PROVIDED RECORDS below:

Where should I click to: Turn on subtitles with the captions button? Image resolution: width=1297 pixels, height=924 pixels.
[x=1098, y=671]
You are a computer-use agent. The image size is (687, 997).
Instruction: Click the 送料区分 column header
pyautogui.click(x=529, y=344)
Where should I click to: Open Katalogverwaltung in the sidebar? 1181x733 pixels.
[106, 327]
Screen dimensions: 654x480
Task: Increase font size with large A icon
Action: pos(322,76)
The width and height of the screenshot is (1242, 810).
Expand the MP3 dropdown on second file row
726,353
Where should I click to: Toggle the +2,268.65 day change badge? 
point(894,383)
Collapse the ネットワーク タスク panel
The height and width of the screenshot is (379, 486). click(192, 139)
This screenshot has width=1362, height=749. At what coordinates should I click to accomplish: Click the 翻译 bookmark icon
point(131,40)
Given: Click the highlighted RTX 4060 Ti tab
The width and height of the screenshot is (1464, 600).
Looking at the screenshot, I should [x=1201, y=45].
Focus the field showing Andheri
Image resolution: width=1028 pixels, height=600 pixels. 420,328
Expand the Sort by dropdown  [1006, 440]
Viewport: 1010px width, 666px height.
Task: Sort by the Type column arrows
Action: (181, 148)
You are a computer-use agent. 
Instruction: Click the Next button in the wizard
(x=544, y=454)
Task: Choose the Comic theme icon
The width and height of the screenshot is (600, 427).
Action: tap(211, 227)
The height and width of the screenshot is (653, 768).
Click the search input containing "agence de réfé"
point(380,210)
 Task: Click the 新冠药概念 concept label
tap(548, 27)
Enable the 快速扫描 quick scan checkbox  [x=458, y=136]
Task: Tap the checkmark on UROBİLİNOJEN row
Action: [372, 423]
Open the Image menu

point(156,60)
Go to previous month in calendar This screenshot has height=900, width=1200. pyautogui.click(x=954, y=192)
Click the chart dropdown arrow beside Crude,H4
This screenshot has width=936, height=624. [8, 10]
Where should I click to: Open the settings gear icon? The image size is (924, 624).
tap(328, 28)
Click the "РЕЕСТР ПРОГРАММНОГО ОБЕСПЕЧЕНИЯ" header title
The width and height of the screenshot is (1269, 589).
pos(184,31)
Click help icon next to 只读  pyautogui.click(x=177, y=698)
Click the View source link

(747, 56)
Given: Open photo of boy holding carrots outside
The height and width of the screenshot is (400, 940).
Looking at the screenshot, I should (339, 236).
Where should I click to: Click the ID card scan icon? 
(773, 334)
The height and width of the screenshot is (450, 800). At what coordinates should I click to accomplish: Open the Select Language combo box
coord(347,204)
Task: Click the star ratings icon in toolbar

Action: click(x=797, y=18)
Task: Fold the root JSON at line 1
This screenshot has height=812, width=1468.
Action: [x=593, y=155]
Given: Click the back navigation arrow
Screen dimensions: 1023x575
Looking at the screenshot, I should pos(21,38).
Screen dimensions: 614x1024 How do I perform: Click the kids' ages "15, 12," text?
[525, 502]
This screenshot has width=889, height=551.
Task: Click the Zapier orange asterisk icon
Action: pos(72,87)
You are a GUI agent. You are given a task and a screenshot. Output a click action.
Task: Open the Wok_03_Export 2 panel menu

End of PROVIDED RECORDS.

Each line in the listing where the word "agent" is found is to be copied.

You are a computer-use agent. The image size is (687, 997).
You are a computer-use agent. 
You are a GUI agent. You are given a task and a screenshot. Output a click action.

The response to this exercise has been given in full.